Is cutting-edge cancer therapy sexist? Study finds immunotherapy works half as well for women

A pioneering cancer treatment hailed as the future of oncology is significantly less effective for women than for men, new research has revealed, prompting accusations of sexism in drug development.

A major review published in The Lancet found immunotherapy to be, on average, half as beneficial for female cancer sufferers.

The family of drugs stimulates the body’s immune system to destroy cancerous cells while leaving healthy cells intact.

NHS patients with some lung, neck and head cancers already have access to the treatment and it is expected to become available to many more categories of patient over the next few years.

The new analysis – the first of its kind – found consistently better outcomes for men taking the drugs than women, possibly due to immune system and hormonal differences.

However, immunotherapy was still found to be more effective for women than traditional cancer drugs.

The authors found that key drug trials were more likely to have been populated by male than female participants, but that doctors then applied the results equally across the sexes.

It means oncologists have been prescribing immunotherapy to women based on safety and efficacy data gathered predominantly from men.

This raises the risk that female patients will have been given unsafe doses, or prescribed the drug with on the basis of false optimism.

The researchers last night called for frontline doctors to pay greater heed to their patient’s gender when weighing up the risks and benefits of prescribing immunotherapy.

They also said future trials should include more women to make the results more relevant to the whole patient population.

“Despite the available evidence on the potential role played by sex in influencing how drugs work, trials testing new therapies rarely take sex into account,” said Dr Fabio Conforti, from the European Institute of Oncology.

“Both sex and gender can potentially affect the strength of the body’s immune response.”

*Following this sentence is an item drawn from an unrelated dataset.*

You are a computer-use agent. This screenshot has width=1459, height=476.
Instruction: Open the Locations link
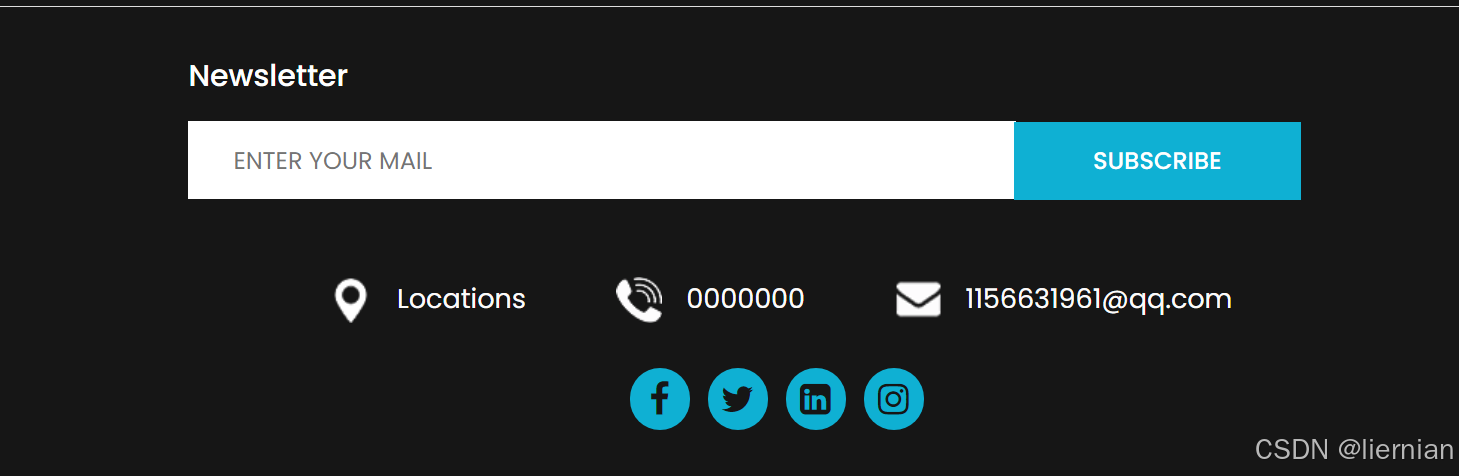click(x=461, y=299)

On average, women mount stronger immune responses than do men, which results in more rapid clearance of pathogens, explaining the lower severity and prevalence of many infections in women, and their greater response to vaccination than men.

However, they females also account for roughly 80% of all patients with systemic autoimmune diseases worldwide.

“Therefore, it’s possible that differences in the immune system of women and men could be relevant to the natural course of chronic inflammatory conditions such as cancer, and potentially how they respond to drugs,” said Dr Conforti.